**Selected passage:**

# Belize from Mexico.



## cufcgr66 (Mar 12, 2010)

We're planning our next trip to see son in Queretaro next spring but we like to see other parts of Mexico while we're there. Some friends are going to be Belize and we are wondering about getting to visit with them too. Can you get over the border at Chetumal? Or are there boats from anywhere on the area?
We'd like to head south and have visited Oaxaca, Cancun and Puerto Vallarta as well as other places nearer Mexico City and Queretaro on previous trips. Any other suggestions? We like to vary things, loved Oaxaca for its buildings and culture but would also like some time on the coast-but NOT a resort hotel nor, if possible, on the cruise ship itinerary.


----------



## cufcgr66 (Mar 12, 2010)

How about the Veracruz area?


----------



## chuck846 (Jan 15, 2016)

cufcgr66 said:


> We're planning our next trip to see son in Queretaro next spring but we like to see other parts of Mexico while we're there. Some friends are going to be Belize and we are wondering about getting to visit with them too. Can you get over the border at Chetumal? Or are there boats from anywhere on the area?
> We'd like to head south and have visited Oaxaca, Cancun and Puerto Vallarta as well as other places nearer Mexico City and Queretaro on previous trips. Any other suggestions? We like to vary things, loved Oaxaca for its buildings and culture but would also like some time on the coast-but NOT a resort hotel nor, if possible, on the cruise ship itinerary.


I once took a motorized canoe from Puerto Barrios, Guatemala to Belize City, Belize. It was a day outting - returned same day. Chetemal looks closer. Belize City was pretty 'wild west' when I was there. Looked like a lot of people who were trying to be forgotten. Don't think I'd bring my wife there. (In fact I know a guy who hid in Belize - on a boat for 2 years - because he squealed to save his own butt. You probably wouldn't believe me if I told you how much money he had in the bank when he passed.)

Looks like there are lots of hits on Google for traveling between Chetemal and Belize City. This one looks good.

http://www.rome2rio.com/s/Chetumal/Belize-City


----------



## sparks (Jun 17, 2007)

There is a boat from Chetumal but think it only goes to Cayes. I hope Belize City is not your final destination ..... it's a dump. A number of Cayes are nice, some places in the mountains. I've never been south to Placencia


----------



## Hound Dog (Jan 18, 2009)

**What you will do:**
**A)** In the thread, rewrite the paragraph beginning "There is a boat from Chetumal" as a bulleted list that keeps its main facts.
**B)** Reproduce word for word the part of the thread between "Looks like there" and "(Jun 17, 2007)", inclusive.

**Dataset section:**
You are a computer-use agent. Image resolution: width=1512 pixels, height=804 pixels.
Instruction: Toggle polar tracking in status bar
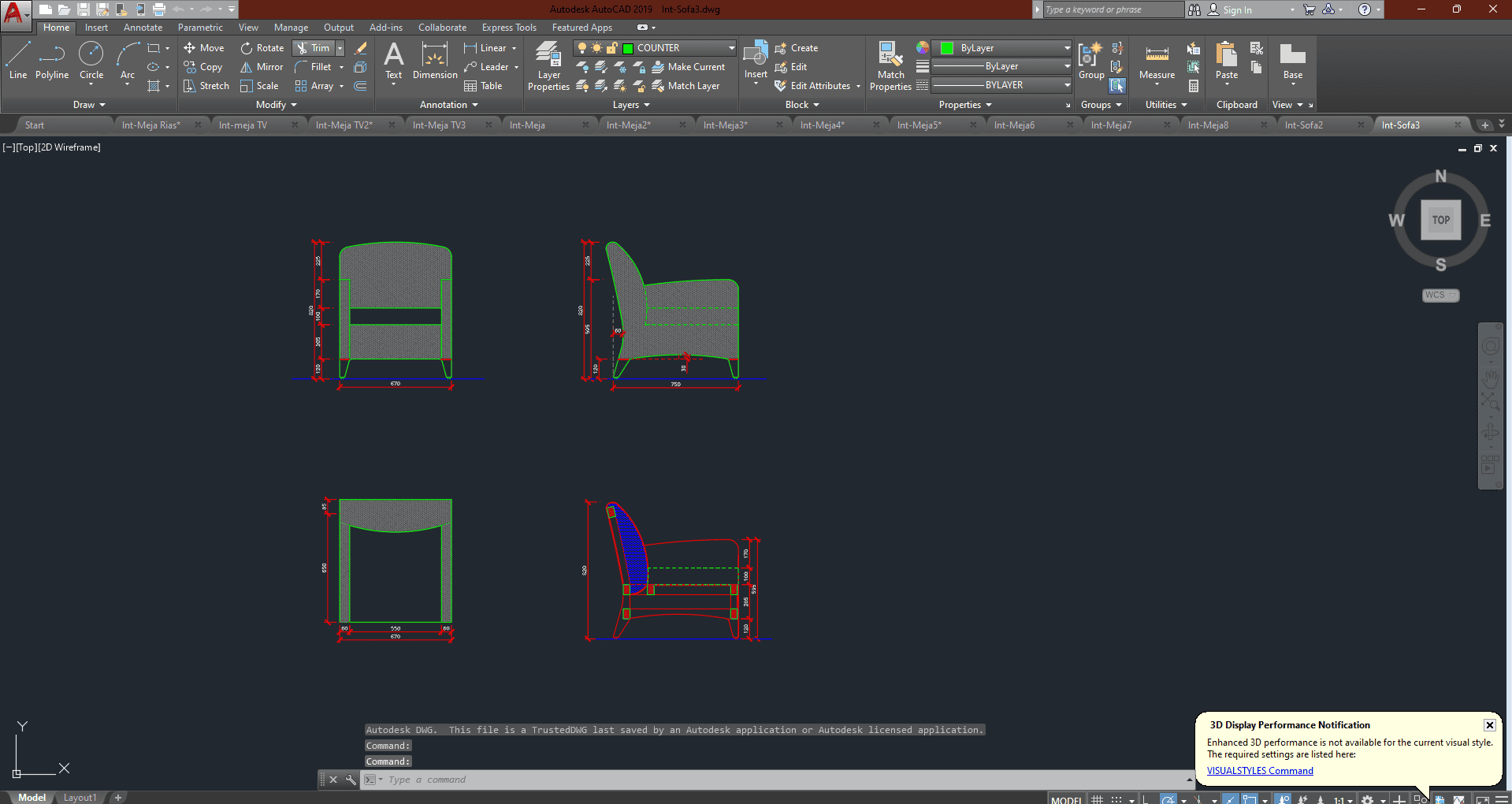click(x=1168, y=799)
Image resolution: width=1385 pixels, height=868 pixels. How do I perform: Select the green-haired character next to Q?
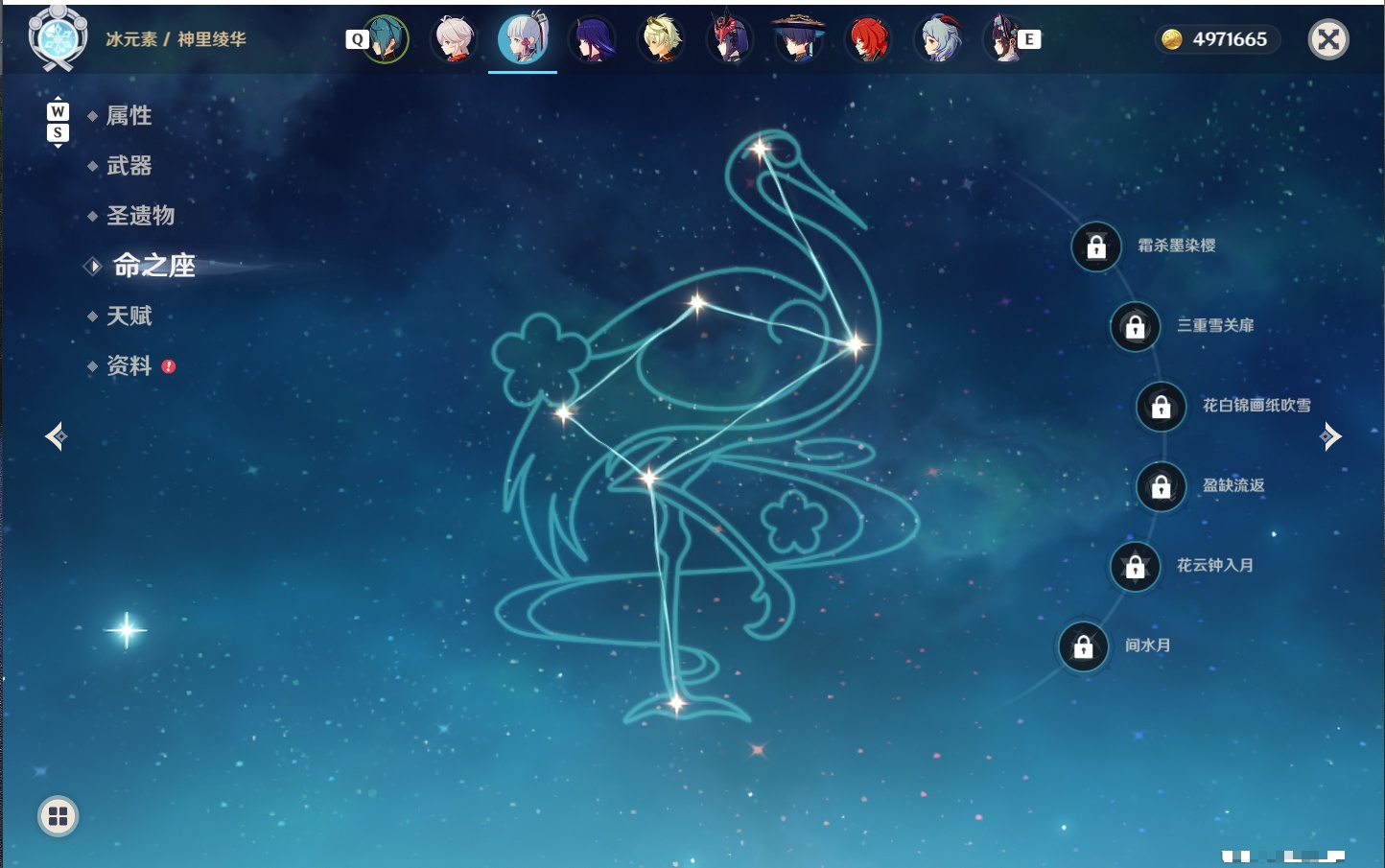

**Full solutions:**
**A)**
- A boat leaves from Chetumal, but the poster thinks it only goes to the Cayes.
- Belize City is called a dump and shouldn't be the final destination.
- A number of the Cayes are nice, and so are some places in the mountains.
- The poster has never been south to Placencia.

**B)**
Looks like there are lots of hits on Google for traveling between Chetemal and Belize City. This one looks good.

http://www.rome2rio.com/s/Chetumal/Belize-City


----------



## sparks (Jun 17, 2007)